▶ EXERCISE OBJECTIVE: Every line of the data should be retyped with no difference from the original.

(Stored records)
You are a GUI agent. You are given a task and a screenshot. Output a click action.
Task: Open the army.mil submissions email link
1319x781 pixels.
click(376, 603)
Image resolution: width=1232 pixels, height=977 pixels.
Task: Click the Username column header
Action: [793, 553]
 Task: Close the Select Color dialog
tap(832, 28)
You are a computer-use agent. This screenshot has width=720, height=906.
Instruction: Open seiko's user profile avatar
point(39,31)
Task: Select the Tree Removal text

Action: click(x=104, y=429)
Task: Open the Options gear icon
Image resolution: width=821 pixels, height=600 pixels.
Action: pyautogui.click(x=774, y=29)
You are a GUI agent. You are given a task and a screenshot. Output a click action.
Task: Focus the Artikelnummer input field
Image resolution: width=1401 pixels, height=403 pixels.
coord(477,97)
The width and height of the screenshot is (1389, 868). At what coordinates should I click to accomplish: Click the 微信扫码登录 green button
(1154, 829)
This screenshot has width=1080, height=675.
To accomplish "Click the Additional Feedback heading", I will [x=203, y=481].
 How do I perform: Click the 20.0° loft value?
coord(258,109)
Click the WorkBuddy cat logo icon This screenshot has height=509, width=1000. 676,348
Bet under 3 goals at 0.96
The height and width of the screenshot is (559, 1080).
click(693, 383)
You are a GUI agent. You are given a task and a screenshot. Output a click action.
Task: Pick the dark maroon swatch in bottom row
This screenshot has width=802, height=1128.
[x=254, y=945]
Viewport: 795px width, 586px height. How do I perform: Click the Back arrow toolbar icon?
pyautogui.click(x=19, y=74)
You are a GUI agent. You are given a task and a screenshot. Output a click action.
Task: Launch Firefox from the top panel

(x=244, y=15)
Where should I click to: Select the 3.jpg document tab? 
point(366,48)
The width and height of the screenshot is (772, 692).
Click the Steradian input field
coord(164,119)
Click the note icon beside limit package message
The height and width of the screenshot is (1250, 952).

▶ YOUR SOLUTION:
You are a GUI agent. You are given a task and a screenshot. Output a click action.
Task: Open the army.mil submissions email link
1319x781 pixels.
click(376, 603)
Image resolution: width=1232 pixels, height=977 pixels.
Task: Click the Username column header
Action: [793, 553]
 Task: Close the Select Color dialog
tap(832, 28)
You are a computer-use agent. This screenshot has width=720, height=906.
Instruction: Open seiko's user profile avatar
point(39,31)
Task: Select the Tree Removal text

Action: click(x=104, y=429)
Task: Open the Options gear icon
Image resolution: width=821 pixels, height=600 pixels.
Action: pyautogui.click(x=774, y=29)
You are a GUI agent. You are given a task and a screenshot. Output a click action.
Task: Focus the Artikelnummer input field
Image resolution: width=1401 pixels, height=403 pixels.
coord(477,97)
The width and height of the screenshot is (1389, 868). At what coordinates should I click to accomplish: Click the 微信扫码登录 green button
(1154, 829)
This screenshot has width=1080, height=675.
To accomplish "Click the Additional Feedback heading", I will [x=203, y=481].
 How do I perform: Click the 20.0° loft value?
coord(258,109)
Click the WorkBuddy cat logo icon This screenshot has height=509, width=1000. 676,348
Bet under 3 goals at 0.96
The height and width of the screenshot is (559, 1080).
click(693, 383)
You are a GUI agent. You are given a task and a screenshot. Output a click action.
Task: Pick the dark maroon swatch in bottom row
This screenshot has width=802, height=1128.
[x=254, y=945]
Viewport: 795px width, 586px height. How do I perform: Click the Back arrow toolbar icon?
pyautogui.click(x=19, y=74)
You are a GUI agent. You are given a task and a screenshot. Output a click action.
Task: Launch Firefox from the top panel

(x=244, y=15)
Where should I click to: Select the 3.jpg document tab? 
point(366,48)
The width and height of the screenshot is (772, 692).
Click the Steradian input field
coord(164,119)
Click the note icon beside limit package message
The height and width of the screenshot is (1250, 952).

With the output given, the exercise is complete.